Before Wednesday’s announcement, mortgage rates already had started to climb, according to the latest data released Thursday by Freddie Mac.
The 30-year fixed-rate average rose to 4.47 percent with an average 0.7 point. It was 4.42 percent a week ago and 3.37 percent a year ago. Since spiking to 4.58 percent in late August, the 30-year fixed rate has bounced between 4.57 percent and 4.1 percent.
The 15-year fixed-rate average jumped to 3.51 percent with an average 0.6 point. It was 3.43 percent a week ago and 2.65 percent a year ago. The 15-year fixed rate had remained below 3.5 percent since late September.
Hybrid adjustable rate mortgages also increased. The five-year ARM average edged up to 2.96 percent with an average 0.4 point. It was 2.94 percent a week ago and 2.71 percent a year ago.

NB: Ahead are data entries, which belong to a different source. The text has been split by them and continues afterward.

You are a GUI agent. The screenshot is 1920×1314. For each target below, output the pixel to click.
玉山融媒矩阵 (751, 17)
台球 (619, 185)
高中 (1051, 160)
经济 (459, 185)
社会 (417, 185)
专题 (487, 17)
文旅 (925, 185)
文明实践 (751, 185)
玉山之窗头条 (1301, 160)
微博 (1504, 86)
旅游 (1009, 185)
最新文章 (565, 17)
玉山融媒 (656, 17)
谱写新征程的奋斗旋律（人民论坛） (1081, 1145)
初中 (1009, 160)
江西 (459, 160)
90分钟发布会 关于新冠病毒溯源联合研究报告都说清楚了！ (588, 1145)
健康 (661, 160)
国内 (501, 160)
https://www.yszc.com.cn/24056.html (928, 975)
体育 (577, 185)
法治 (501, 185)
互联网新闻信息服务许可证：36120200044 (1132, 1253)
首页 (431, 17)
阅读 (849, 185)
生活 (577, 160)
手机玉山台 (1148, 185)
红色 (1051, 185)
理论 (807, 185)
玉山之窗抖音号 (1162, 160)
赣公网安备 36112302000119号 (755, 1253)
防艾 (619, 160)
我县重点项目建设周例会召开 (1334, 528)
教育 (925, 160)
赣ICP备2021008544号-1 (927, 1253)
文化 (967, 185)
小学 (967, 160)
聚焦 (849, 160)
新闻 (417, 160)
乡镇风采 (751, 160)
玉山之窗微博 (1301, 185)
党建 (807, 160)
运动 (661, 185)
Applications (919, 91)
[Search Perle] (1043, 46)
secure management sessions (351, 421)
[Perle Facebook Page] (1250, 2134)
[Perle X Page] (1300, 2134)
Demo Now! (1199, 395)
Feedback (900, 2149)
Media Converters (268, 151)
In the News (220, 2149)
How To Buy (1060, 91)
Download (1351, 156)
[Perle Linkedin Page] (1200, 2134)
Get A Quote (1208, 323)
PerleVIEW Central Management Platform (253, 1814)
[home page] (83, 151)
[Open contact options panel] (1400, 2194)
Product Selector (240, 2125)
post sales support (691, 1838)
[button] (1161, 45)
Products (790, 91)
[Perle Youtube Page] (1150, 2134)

The one-year ARM average went up to 2.57 percent with an average 0.5 point. It was 2.51 percent a week ago.
“Mortgage rates rose slightly leading up to the Federal Reserve’s policy announcement,” Frank E. Nothaft, Freddie Mac vice president and chief economist, said in a statement. “The statement indicated that the central bank would begin to trim its bond buying program. The Fed noted that the economy expanded at a modest pace, but the unemployment rate remains elevated. In addition, housing starts in November rose to a seasonally adjusted annual rate of 1,091,000, the highest rate since February 2008. Permits were at a seasonally adjusted annual rate of 1,007,000 in November, 7.9 percent higher than in November 2012.”
Meanwhile, mortgage applications took a downturn last week, according to the latest data from the Mortgage Bankers Association.
The Market Composite Index, a measure of total loan application volume, dropped 5.5 percent. The Refinance index fell 4 percent, while the Purchase Index declined 6 percent.
“Mortgage applications fell further last week, with the market index falling to its lowest level in more than a dozen years,” Mike Fratantoni, MBA’s vice president of research and economics said in a statement “Both purchase and refinance applications fell as interest rates increased going into [Wednesday’s] Federal Open Market Committee meeting.”
The refinance share of mortgage activity rose slightly, accounting for 65 percent of all applications.